Will Blog

Nov 04

A game update

A couple nights ago I got the UDP server working. I took the code from another project I worked on (encrypted UDP client/server), broke apart all the modules that made up legacy of a warlord, finally took the code from the tile memory manager project and squished them all together into 2 parts server/client.

The server currently handles:

The client handles:

Moving forward now by adding in more modules from legacy of a warlord for the server. Next is the XML files for entities (mobs.xml). I decided I will split this file in half. Tiles/Ascii displayed will be controlled by the client. All the AI/attributes will be stored in the server.
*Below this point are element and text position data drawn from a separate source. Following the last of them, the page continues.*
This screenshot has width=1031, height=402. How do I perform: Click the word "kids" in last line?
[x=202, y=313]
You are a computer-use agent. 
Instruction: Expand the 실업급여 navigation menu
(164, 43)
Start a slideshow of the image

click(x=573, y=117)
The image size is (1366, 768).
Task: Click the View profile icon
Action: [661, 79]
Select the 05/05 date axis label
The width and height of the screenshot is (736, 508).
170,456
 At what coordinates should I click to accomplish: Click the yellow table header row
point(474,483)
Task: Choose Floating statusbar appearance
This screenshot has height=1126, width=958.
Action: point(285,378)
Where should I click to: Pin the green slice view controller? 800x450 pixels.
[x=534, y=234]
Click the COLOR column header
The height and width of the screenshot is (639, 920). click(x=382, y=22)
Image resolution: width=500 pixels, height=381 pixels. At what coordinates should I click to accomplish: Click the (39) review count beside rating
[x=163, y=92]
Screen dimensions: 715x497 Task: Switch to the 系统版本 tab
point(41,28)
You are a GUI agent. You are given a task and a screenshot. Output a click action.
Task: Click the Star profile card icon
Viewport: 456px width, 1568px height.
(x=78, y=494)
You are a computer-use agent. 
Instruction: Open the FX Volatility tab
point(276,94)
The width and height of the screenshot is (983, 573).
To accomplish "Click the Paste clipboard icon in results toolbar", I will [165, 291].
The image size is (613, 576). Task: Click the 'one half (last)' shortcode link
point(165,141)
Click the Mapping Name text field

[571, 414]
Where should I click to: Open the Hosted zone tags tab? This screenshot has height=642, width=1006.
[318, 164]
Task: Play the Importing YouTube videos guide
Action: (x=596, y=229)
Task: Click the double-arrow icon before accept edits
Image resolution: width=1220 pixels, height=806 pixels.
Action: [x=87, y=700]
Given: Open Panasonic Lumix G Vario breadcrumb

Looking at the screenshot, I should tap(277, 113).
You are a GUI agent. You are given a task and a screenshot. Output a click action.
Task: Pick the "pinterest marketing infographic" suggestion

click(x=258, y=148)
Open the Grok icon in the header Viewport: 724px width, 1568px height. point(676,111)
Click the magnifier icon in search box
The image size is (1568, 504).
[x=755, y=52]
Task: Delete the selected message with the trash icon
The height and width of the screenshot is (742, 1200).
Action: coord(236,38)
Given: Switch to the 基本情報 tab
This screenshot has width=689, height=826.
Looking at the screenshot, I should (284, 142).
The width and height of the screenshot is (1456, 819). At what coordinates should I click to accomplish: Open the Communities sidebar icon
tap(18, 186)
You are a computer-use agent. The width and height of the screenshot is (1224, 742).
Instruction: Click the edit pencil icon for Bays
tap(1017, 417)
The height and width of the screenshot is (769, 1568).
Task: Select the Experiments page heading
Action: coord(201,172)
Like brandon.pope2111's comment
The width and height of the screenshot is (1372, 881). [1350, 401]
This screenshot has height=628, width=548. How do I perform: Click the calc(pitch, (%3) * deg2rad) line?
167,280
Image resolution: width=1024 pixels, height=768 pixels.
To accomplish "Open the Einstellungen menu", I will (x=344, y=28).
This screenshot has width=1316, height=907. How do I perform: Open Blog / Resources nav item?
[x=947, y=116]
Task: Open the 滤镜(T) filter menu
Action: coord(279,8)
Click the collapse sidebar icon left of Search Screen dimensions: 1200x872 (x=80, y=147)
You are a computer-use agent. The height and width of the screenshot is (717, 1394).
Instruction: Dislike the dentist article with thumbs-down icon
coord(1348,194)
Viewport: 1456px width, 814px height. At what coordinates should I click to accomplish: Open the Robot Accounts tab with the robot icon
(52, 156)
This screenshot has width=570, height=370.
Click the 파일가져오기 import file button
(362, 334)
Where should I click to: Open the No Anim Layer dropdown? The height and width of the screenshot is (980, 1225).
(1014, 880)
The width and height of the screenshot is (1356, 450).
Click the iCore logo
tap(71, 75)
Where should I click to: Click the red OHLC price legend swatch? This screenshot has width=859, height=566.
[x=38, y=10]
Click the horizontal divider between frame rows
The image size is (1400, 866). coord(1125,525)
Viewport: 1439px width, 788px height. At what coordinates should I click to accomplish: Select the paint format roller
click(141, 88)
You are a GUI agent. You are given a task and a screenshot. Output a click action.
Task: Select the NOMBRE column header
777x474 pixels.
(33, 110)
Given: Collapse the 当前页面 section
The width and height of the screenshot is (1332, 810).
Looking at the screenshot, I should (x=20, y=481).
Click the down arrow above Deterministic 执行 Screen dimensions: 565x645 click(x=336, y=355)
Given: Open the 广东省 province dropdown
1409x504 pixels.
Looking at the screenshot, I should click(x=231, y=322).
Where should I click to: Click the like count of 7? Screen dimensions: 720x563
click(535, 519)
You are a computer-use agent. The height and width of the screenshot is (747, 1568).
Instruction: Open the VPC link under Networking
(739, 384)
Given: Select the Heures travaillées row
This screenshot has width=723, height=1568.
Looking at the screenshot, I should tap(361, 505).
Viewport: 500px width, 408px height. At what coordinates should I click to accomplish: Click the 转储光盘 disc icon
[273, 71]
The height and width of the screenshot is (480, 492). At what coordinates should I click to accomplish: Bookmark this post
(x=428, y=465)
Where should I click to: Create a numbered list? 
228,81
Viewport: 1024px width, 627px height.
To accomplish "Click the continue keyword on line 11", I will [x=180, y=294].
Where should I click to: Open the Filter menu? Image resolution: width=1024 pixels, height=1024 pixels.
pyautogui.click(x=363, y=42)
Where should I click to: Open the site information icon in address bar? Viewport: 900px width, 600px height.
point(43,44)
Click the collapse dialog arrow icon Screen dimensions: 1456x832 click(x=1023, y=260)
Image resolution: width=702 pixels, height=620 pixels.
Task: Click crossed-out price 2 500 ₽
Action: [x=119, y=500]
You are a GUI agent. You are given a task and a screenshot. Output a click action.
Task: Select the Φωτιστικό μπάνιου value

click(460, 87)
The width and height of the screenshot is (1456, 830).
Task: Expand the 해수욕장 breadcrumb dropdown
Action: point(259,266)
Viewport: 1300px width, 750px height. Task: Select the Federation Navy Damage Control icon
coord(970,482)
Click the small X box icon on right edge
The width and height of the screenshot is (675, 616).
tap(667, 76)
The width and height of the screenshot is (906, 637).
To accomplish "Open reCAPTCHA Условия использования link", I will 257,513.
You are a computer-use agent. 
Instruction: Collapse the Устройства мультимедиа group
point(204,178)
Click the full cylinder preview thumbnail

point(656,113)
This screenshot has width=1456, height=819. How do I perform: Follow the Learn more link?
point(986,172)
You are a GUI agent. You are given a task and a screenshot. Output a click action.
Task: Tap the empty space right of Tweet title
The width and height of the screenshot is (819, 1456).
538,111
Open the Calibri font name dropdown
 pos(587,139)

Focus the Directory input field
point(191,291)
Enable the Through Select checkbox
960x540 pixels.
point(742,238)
I hope to have a release of the client up by Christmas and a server running somewhere on the internet. I think this time I will also try to have a linux release of the client. I really respect that community and like that OS.

I use Mercurial

I’ve used subversion and tortoise SVN (as the client) to control my source code. I find it absolutely necessary when I break something to be able to diff my code and figure out what was the wrong path.

When LIBTCOD maintainers changed to mercurial I decided to do the same. I am very well pleased with the change myself. It was easy enough to import my SVN into the mercurial server and Tortoise HG makes it a snap to compare, merge and diff versions.

Oct 09

Favorite STL container types c++

In the past week of coding/testing/profiling. I touched a few of the different STL container types.

Here is what I think about them:

1. STD::Vector. My favorite. Much like a standard c array, yet with a lot of methods attached to it. It is very quick. The ability to reserve space makes it absolutely effective in reducing memory bloat also saves me from having to manage the malloc/calloc/free.

2. STD::TR1::Unordered_Map. I use this on the HashNodesClass (branch object) storage, with only 40k - 100k keys it does a great job and is pretty fast. Seems to do a pretty good job managing it’s memory bloat and is pretty quick on lookups. I originally tried to use this as containers for tiles but wasn’t fast enough and the bloat was almost as bad as a std::map.

3. STD::Queue. I was playing with the idea of adding a cache method inside of the HashNodesClass class. Yet after a day of programming and testing, I found just using the random access method HashNodesClass::get was still quicker then going through the caching logic (even compared to a best case scenario of 100% cache hit rate on sequential reads). The checking of Queue.empty(), Queue.pop() and destructor of a std::pair<bool, unsigned int> all added up to 2 seconds for 20 million calls. Queue is pretty nice for its FIFO. I think if I were to play with caching again, I would try a STD::DeQueue (double ended queue).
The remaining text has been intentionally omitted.